My initial estimation was not, however, that I immediately understood all I was able to do. My several deaths to the first boss due to flubbing the controls are proof of that. Even so, the ease of grasping the core mechanics while seeing the potential for far greater things was refreshing.

Using the weapons in Armored Core 6 is also a treat. Somehow, almost all of them feel unique, powerful, and amazing to shoot. The starting kit is also one of the best setups you can run early in the game. It’s relatively fast, with good chase-down and damage output. Sure, you can do some more optimization to it. Adding a better-performing primary, some extra rockets, and swapping out a few body parts for more speed or survivability is never a bad call. But as your starting class, it’s surprisingly effective. I took down Balteus with a build that wasn’t far from the starting one. But that was only because I’m stubborn and wouldn’t update my setup.

That’s not saying the game is perfectly balanced. It’s not, especially in PvE. About two-thirds through the campaign, you get access to two weapons that crack the story content wide open. The dual Zimmerman shotguns and dual Stun Needle Launchers are OP. This loadout essentially trivializes the entire game. I can count on one hand the number of missions where that setup doesn’t obliterate everything in sight.

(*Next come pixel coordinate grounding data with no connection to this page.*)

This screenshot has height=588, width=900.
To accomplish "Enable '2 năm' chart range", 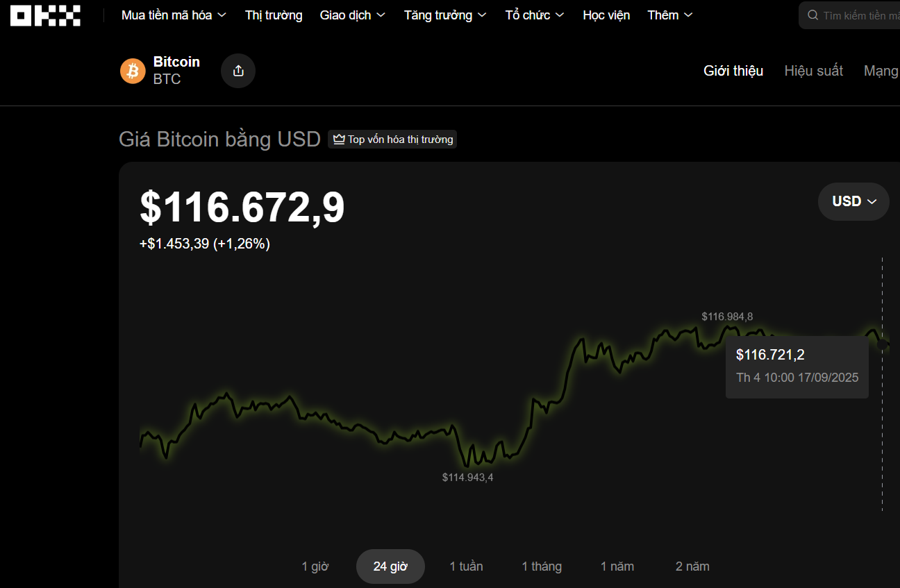I will 692,566.
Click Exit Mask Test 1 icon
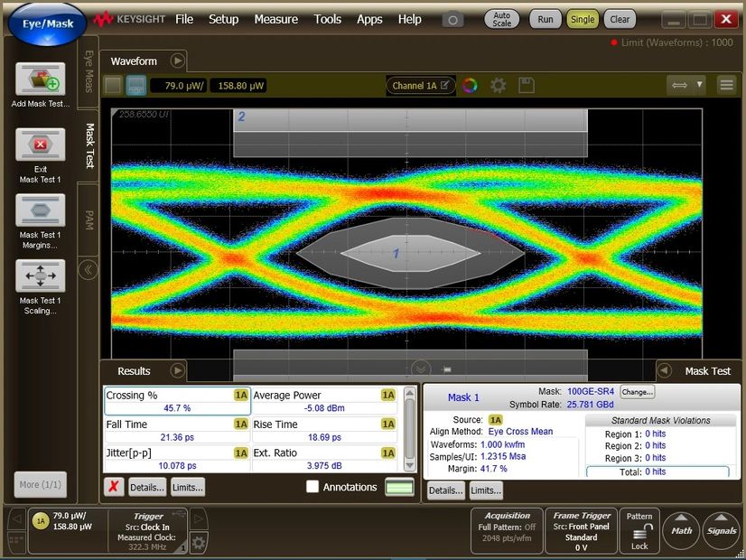Image resolution: width=746 pixels, height=560 pixels. click(40, 145)
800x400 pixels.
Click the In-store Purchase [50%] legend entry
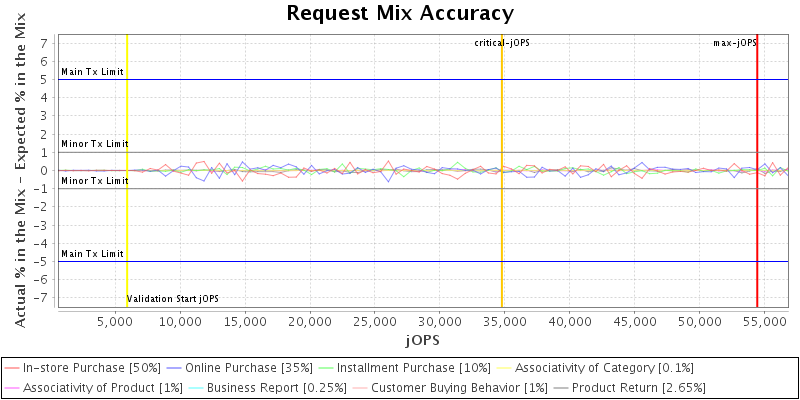(91, 368)
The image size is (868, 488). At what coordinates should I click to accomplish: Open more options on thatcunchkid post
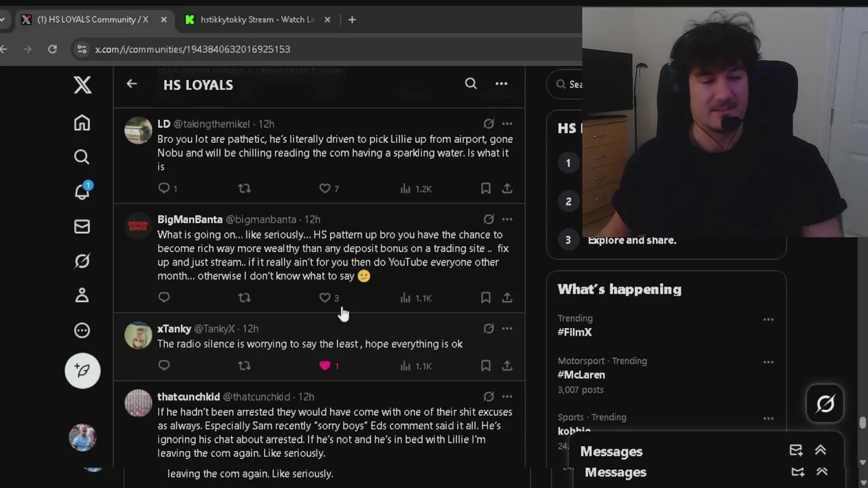pos(507,397)
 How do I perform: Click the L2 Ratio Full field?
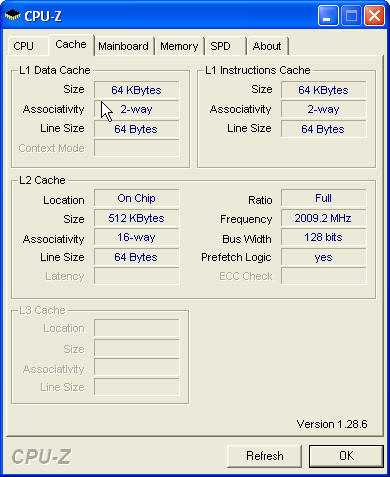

It’s a testament to the combat design that using this broken setup is still too much fun. I was a bit disappointed in how even the final boss of each playthrough could do almost nothing about the Zimmerman/Stun Needle combo. Though, there are plenty of other weapons I can use now that I have access to the entire game.

A New Level of Level Design — With Story, Too

The Armored Core series has never been known for its stellar level design or storytelling. I can say unequivocally that Armored Core 6 changes one of those things. Where previous games were either massive open spaces or labyrinthine collections of tunnels and rooms, AC6 showcases one aspect that’s made FromSoftware levels famous: verticality.

It’s amazing how much removing the roof does for the moment-to-moment gameplay. That and taking the Dark Souls layered level design philosophy to all the internal areas. Every level in Armored Core 6 is enormous. Even the smallest being several kilometers wide and just as many tall.

There’s also a fair bit of FromSoft trickery on display. There are traps, ambushes, and plenty of hidden enemies and treasures scattered about each massive level. The level of mastery you can reach in just one of the game’s missions will make AC6 a speedrunner’s dream. Challenge runs will be just as much, if not more, fun than simply going fast.

Unfortunately, while Armored Core 6 elevates the series’ narrative with more interesting characters, a few twists, and some stronger moments, it’s not award-winning. There are plenty of classic sci-fi tropes on display. The MacGuffin material called Coral. Human augmentation. Massive corporations wanting the absolute worst for everyone but themselves. The list goes on.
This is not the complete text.